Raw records
»»

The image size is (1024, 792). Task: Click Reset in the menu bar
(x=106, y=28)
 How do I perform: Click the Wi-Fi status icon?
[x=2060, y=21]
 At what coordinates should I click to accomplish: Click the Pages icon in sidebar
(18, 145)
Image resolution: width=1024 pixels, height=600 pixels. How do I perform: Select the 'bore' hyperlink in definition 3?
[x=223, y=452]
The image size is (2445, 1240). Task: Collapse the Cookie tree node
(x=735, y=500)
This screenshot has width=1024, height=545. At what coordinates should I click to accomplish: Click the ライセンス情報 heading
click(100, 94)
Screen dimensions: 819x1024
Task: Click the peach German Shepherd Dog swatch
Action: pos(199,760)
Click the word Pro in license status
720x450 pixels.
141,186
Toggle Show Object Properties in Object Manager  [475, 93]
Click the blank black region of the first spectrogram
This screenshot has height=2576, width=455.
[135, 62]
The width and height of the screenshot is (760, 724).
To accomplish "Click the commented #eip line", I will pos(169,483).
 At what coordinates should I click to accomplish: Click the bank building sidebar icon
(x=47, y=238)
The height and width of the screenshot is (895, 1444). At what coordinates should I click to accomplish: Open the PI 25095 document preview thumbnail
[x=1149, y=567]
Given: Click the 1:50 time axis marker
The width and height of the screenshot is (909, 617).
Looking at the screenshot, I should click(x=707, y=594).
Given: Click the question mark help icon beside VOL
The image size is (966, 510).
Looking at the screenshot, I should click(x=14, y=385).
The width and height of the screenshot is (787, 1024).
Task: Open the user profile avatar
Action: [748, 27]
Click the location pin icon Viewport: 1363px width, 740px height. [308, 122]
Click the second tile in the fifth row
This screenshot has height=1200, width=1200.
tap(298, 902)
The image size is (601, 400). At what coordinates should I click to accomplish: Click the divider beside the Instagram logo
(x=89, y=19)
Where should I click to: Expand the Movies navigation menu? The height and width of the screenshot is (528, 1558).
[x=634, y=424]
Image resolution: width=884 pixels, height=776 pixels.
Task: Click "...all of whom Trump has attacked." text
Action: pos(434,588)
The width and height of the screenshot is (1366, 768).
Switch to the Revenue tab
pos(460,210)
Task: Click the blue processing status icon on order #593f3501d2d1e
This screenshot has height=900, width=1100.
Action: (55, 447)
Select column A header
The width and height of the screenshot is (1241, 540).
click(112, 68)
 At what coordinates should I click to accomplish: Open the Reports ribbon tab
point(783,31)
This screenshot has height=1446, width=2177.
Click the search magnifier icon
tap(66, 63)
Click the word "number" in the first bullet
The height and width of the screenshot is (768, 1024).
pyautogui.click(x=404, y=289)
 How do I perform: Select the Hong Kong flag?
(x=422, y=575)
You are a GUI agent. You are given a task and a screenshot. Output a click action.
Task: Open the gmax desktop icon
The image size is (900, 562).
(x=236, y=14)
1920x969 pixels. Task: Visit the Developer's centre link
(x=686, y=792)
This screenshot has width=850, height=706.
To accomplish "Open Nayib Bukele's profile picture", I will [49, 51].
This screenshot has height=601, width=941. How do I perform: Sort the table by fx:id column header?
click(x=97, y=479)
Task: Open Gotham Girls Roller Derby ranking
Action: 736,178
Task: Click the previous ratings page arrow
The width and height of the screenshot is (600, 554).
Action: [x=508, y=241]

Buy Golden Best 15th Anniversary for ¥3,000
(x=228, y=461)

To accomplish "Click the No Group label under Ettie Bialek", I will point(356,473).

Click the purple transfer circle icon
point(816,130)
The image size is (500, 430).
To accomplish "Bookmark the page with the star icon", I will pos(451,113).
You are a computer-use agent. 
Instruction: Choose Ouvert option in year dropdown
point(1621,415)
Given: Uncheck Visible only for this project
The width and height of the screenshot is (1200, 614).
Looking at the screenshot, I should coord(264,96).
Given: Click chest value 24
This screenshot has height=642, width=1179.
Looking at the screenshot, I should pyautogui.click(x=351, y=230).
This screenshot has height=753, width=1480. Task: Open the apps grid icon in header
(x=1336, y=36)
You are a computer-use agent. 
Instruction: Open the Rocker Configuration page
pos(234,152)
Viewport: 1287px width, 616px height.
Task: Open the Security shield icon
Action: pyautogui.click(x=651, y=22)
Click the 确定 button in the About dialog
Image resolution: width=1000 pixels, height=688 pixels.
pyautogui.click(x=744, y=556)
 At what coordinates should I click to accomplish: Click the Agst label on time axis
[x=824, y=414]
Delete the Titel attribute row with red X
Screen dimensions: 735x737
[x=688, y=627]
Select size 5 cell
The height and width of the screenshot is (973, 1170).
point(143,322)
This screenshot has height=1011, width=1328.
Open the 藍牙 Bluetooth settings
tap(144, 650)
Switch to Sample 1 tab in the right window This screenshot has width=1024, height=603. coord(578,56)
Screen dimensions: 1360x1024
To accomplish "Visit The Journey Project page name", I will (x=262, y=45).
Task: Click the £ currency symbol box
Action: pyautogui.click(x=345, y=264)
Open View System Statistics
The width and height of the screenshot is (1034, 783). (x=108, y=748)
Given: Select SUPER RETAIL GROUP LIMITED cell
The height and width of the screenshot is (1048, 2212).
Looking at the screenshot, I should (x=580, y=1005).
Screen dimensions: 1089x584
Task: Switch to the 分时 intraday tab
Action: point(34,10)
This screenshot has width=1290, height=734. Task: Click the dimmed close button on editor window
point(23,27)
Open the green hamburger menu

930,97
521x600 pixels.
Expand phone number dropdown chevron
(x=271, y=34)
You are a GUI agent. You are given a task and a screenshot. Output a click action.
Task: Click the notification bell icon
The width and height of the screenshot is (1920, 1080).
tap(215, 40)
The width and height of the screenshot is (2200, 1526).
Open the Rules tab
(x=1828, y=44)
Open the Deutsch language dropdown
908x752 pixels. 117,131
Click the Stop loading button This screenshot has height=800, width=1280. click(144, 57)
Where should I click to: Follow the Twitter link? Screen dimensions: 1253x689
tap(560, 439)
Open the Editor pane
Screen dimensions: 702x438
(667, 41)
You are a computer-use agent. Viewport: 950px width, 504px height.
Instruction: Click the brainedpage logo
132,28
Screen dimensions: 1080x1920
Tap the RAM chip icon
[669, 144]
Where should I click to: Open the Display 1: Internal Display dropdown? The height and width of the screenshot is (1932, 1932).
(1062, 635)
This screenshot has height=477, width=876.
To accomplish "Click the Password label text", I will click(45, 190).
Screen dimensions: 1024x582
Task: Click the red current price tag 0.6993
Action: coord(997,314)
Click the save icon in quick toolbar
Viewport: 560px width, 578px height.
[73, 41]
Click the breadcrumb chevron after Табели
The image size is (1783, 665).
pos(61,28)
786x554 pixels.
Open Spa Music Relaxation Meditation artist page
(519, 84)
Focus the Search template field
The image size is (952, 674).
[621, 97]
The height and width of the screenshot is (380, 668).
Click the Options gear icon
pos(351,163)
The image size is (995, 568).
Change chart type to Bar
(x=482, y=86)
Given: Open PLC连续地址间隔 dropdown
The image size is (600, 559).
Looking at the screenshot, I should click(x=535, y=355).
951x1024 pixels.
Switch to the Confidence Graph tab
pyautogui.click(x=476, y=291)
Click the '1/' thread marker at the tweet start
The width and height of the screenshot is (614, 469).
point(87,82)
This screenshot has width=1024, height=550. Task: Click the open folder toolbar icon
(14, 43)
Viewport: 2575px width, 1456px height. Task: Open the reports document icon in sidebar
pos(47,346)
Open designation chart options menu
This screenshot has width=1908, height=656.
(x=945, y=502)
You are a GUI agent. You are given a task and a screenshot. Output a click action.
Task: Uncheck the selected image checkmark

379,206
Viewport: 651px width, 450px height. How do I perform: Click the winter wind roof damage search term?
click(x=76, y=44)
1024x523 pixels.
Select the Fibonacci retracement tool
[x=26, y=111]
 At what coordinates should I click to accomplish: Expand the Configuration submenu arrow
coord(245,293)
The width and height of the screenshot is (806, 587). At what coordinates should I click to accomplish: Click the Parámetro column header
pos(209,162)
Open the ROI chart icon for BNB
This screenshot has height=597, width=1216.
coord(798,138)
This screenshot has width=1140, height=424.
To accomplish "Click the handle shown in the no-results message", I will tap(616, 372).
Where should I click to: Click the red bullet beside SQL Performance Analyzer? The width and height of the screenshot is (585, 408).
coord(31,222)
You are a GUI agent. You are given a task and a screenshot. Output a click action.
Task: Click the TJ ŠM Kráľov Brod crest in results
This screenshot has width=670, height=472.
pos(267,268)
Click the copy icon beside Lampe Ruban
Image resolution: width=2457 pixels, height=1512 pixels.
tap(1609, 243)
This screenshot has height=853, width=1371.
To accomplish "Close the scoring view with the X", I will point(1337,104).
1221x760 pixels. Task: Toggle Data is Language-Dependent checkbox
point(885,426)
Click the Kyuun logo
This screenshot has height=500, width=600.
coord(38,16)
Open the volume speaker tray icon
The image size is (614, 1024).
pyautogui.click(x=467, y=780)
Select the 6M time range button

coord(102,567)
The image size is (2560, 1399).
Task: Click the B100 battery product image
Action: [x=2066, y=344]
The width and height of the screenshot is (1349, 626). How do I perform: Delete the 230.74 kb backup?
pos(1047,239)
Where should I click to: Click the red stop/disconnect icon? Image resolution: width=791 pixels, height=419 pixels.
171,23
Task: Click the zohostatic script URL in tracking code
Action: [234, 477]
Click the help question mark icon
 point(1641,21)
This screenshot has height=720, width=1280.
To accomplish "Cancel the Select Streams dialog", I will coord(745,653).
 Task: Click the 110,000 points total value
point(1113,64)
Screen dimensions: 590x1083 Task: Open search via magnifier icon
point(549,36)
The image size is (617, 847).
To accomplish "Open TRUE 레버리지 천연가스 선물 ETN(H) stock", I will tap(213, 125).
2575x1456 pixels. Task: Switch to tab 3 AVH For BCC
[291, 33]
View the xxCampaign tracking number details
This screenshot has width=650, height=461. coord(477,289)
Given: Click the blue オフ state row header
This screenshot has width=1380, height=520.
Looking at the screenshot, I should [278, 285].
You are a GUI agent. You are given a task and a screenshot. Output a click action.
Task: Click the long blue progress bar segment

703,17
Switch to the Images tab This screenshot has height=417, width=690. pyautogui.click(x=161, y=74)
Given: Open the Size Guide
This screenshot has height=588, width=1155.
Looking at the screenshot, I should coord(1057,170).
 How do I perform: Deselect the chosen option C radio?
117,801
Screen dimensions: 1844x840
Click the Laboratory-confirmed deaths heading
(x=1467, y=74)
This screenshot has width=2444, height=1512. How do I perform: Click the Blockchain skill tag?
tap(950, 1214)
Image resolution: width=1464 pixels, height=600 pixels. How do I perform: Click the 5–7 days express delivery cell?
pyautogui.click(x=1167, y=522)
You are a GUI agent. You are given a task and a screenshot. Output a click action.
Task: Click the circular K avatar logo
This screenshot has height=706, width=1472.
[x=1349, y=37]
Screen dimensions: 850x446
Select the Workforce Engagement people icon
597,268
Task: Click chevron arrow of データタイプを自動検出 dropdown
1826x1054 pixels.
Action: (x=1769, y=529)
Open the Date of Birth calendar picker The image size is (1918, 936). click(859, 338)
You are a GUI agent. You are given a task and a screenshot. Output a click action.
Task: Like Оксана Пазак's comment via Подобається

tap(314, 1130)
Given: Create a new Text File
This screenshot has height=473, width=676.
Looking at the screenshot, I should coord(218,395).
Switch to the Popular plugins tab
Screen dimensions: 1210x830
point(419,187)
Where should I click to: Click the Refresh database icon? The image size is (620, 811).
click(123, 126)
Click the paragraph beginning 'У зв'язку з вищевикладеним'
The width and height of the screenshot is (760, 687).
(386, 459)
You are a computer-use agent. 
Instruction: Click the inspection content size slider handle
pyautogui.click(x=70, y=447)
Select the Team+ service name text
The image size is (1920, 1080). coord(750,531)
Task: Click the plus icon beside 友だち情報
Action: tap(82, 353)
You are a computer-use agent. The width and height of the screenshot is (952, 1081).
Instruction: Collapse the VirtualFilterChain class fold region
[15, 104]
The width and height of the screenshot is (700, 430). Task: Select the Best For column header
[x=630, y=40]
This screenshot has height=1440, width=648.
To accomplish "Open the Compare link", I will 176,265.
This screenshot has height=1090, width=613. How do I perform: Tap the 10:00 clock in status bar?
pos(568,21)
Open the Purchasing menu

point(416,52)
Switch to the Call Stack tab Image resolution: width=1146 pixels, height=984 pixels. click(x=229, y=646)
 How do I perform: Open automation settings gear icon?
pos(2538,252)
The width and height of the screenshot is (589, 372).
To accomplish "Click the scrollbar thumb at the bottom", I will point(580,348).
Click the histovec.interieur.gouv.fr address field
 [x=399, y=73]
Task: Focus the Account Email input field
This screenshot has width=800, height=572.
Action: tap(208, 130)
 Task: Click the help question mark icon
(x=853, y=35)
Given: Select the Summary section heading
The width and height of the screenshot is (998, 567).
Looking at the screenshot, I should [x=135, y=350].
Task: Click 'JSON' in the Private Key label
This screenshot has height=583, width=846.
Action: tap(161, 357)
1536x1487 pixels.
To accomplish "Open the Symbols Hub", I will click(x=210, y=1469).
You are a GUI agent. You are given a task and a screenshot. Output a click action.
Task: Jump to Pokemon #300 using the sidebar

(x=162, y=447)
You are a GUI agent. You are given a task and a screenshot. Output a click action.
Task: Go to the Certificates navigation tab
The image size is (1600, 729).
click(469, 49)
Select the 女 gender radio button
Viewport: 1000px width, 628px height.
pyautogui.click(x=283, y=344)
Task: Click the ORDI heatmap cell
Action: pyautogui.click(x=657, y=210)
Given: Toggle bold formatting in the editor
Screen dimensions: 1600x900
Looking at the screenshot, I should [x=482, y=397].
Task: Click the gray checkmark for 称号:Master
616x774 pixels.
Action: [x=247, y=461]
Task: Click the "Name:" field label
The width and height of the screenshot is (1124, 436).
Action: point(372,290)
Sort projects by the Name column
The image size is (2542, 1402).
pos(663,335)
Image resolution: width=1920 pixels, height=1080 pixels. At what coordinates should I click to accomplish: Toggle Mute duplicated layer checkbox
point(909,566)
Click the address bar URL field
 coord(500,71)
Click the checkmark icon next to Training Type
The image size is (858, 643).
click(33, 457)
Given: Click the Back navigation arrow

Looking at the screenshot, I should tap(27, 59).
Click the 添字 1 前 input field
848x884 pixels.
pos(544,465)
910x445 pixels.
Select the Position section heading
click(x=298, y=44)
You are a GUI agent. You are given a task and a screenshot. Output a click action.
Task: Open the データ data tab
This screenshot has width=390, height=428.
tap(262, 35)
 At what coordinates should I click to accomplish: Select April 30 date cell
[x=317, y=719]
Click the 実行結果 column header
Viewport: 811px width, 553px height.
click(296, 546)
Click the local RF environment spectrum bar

««

Given instruction: Can you edit the listing from the line with "Toggle Show Object" to the line with "Looking at the screenshot, I should click(x=707, y=594)." so that "At what coordinates should I click to accomplish" becomes "Which point should I click to complete", leaving everything else unchanged?

Written solution:
Toggle Show Object Properties in Object Manager  [475, 93]
Click the blank black region of the first spectrogram
This screenshot has height=2576, width=455.
[135, 62]
The width and height of the screenshot is (760, 724).
To accomplish "Click the commented #eip line", I will pos(169,483).
 Which point should I click to complete: Click the bank building sidebar icon
(x=47, y=238)
The height and width of the screenshot is (895, 1444). Which point should I click to complete: Open the PI 25095 document preview thumbnail
[x=1149, y=567]
Given: Click the 1:50 time axis marker
The width and height of the screenshot is (909, 617).
Looking at the screenshot, I should click(x=707, y=594).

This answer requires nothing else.